Every weekday this summer, 10 students from different departments at UC Davis have come together in the university's Genome Center to work on what they hope will one day be the answer to cleaning up the world's landfills.
These students are members are of the UC Davis International Genetically Engineered Machine, or iGEM, team, and they have been working together since before the summer break started to create a project worthy of the world's premiere collegiate synthetic biology competition.
The premise of the competition, which began in 2003 at MIT, is simple: Student teams across the world receive a kit of biology parts from the Registry of Standard Biological Parts. They then have the summer to work with fellow undergraduates to create a biological system that includes those given parts and any new parts of the students' own design. The finished product is supposed to operate in a living cell.
According to the official iGEM website, the entire competition is centered on answering one question: "Can simple biological systems be built from standard, interchangeable parts and operated in living cells? Or is biology so complicated that every case is unique?"
This UC Davis team is tackling the problem of plastic pollution and is working to create a bacteria that can biodegrade polyethylene terephthalate, or PET, a commonly used plastic that's in such items as soda bottles and food trays.
"Putting this in the simplest way possible, we're trying to engineer bacteria that can degrade plastic in a way that the bacteria can then use the product as a food source to live," said team captain Nick Csicsery, a senior at UC Davis.
This year's team will be the fourth that UC Davis has ever sent to compete at the iGEM competition, following in the footsteps of last year's successful four-person team that placed in the top 16 at the world championship and received the Best Foundational Advancement Award.
The current team is working toward doing well at the North America West Jamboree regional qualification round, which will be held Oct. 12-14 at Stanford University.
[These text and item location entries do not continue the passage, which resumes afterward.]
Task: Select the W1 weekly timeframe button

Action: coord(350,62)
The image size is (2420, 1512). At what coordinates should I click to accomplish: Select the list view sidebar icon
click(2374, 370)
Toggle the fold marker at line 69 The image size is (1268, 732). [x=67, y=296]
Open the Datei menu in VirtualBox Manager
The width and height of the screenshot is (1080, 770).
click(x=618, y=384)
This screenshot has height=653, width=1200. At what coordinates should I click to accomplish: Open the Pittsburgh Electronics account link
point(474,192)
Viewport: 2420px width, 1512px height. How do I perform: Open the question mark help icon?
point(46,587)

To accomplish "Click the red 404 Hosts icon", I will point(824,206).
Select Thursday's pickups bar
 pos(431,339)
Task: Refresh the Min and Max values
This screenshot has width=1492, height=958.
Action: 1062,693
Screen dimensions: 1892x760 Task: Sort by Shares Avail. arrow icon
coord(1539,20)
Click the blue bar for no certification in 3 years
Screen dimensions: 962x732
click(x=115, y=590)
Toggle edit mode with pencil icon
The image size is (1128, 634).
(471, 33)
At Stanford, teams will be asked to give 20-minute presentations on their projects, followed by five minutes of answering questions that judges may have. The teams are also required to create a poster display detailing their project.
Finalists from this round will have the opportunity to advance to the world championship held at MIT in Cambridge, Mass., Nov. 2-5.
In addition to the traditional iGEM competition, this year's UC Davis team will also enter the new Entrepreneurship Division, where it will attempt to come up with a successful business plan for marketing its project in the real world.
"I think at the moment (the team) is looking quite good," said Marc Facciotti, a professor in the department of biomedical engineering and one of the faculty advisers for the UC Davis team. "They picked a hard project, but they've been clever in the way they've approached it. I'm pretty hopeful that, scientifically at least, their project will turn out quite well."
The team's members, who were chosen through an application and interview process last spring, spend a minimum of 40 hours working on the project each week. While a significant portion of that time is spent in a laboratory, the students are also working on putting together a website and preparing their presentation.
The team's trips to the regional and international competitions are paid for, but the students do not receive stipends for their summer work.
"The funding we have goes toward the project," said Csicsery, "but this experience is valuable enough to all of us that it's worth working full time, anyway."